The depot is now the Marion County Historical Museum. But now the museum has something new, a new curator.
Carol Durham has taken over the duties left vacant when Chris Watts accepted another job last year.
“I love history, and I’ve done a lot genealogy,” she said. “My main thing is I love alternating the looks and changing exhibits, getting people interested and drawing them in.”
Durham said she is not the historian her predecessor was but she considers him a great resource to her.
“I have all kinds of ideas of things I want to do. My first week I visited nine different museums,” she said.
Durham was born in Kentucky, but her mother was raised by the Watts family in Columbia. Durham moved to Columbia and attended junior high and high schools here before going off to college. She received a master’s degree in art from the University of Louisiana - Monroe.
From there she started teaching art. She took a job working on Madison Avenue in New York City for Binney & Smith, the makers of Crayola Crayons and other art supplies. Durham worked as an art consultant for the schools in New York City, demonstrating how the various art supplies can be used.

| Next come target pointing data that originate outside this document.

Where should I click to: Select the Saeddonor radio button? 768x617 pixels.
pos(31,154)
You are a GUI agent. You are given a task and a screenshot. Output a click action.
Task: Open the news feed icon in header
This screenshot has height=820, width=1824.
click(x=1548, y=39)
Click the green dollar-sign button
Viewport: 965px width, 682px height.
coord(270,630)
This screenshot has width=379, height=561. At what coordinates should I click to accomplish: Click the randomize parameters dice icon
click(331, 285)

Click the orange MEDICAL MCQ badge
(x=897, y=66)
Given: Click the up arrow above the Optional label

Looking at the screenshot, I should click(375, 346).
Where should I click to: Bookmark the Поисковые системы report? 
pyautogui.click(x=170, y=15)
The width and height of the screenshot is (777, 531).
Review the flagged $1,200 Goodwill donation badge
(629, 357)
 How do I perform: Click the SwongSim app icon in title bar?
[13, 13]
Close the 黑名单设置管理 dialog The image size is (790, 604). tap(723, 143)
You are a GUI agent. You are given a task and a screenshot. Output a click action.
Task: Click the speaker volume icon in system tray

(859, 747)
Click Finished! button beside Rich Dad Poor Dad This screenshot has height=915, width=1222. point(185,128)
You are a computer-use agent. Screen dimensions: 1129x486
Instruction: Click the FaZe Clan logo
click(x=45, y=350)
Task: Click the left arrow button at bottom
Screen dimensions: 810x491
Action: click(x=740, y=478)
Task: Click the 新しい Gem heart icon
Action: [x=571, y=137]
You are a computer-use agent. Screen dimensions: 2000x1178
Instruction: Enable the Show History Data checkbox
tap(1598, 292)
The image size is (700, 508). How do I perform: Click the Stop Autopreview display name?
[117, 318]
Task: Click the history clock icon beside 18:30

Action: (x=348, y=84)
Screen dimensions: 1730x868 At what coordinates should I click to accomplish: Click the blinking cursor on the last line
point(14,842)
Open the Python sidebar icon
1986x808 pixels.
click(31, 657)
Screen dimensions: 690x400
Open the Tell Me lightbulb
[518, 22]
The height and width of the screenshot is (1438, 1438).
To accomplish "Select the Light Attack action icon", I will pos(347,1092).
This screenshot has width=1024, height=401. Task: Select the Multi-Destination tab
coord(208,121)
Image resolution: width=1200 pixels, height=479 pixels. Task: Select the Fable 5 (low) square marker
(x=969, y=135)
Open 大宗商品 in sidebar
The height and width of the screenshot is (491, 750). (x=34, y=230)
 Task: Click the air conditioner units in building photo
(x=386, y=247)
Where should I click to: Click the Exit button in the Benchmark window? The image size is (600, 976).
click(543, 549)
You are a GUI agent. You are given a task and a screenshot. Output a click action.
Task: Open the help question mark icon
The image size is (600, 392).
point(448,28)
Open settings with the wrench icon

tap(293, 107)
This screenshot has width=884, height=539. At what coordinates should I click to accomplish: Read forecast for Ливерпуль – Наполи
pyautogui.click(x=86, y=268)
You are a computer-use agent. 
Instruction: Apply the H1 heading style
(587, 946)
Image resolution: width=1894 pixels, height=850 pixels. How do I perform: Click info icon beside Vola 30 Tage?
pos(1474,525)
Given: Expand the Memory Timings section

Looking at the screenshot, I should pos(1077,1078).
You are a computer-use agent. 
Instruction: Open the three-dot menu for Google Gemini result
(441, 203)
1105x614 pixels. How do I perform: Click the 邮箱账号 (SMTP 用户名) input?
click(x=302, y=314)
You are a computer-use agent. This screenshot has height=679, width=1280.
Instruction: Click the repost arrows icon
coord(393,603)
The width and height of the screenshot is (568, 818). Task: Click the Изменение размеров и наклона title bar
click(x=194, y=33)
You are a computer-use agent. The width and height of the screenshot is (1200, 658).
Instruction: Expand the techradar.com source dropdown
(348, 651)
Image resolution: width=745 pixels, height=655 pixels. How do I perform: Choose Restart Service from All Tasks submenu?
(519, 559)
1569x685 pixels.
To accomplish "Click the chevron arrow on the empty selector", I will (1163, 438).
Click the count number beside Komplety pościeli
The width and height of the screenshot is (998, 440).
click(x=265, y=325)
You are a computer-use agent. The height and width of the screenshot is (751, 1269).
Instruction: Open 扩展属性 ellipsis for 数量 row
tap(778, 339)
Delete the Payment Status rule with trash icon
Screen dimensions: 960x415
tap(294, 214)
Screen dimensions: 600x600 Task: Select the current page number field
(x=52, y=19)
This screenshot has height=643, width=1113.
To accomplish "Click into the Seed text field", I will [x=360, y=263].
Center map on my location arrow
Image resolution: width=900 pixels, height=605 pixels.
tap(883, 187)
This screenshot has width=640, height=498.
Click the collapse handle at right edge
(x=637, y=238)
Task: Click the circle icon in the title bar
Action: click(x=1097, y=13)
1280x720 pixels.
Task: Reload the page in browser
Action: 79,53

Durham continue to work for Binney & Smith as an art consultant in the Atlanta area and also in California, working the western district in the company.
Eventually Durham went back to New York City and became involved in graphic arts. At one point, she took a trip to Africa and fell in love with the elephants.
The thought of growing old in New York City did not appeal to her, even though she had lived there for more than 20 years, but she was concerned how she would adjust after life in the big city to small town America.
“I got to thinking there is no place like home; my parents are gone but my sister, Marcela Ward, is here,” she said.
Her first stop to becoming a small town girl again was in Tennessee, where she worked at The Elephant Sanctuary for six years. Not only did she work in the barns and help at the sanctuary, but she also started using her talents as an artist and graphic artist. Durham worked with a gentleman who had a very large taxidermy display of African animals at a local museum so she set up his exhibits and displays.
Durham made her way to Foxworth where she purchased a home and some land three years ago. She got involved with the art gallery Artwistic. After doing improvements to her home, she decided it was time to get involved in the community when Marion County Development Partnership President Lori Watts mentioned the museum to her.
She jumped at the opportunity.
One of Durham’s goals is making the museum more interactive for people. She wants to make it more of a learning place and not just reading signs.
Another idea she is contemplating is oral history night. It would be once a month and someone would come and talk about a particular topic that night, such as a former factory and all it went through.
“Hopefully it would be some of the older folks gather with the younger folks to hear the history,” Durham said.
Durham is hoping to have three major exhibits a year, changing out items, creating focus on other areas of history in Marion County, such as a railroad exhibit.
The hours of the museum are Tuesday through Thursday, 9 a.m. until 2 p.m. and Friday, 9 a.m. until 1 p.m.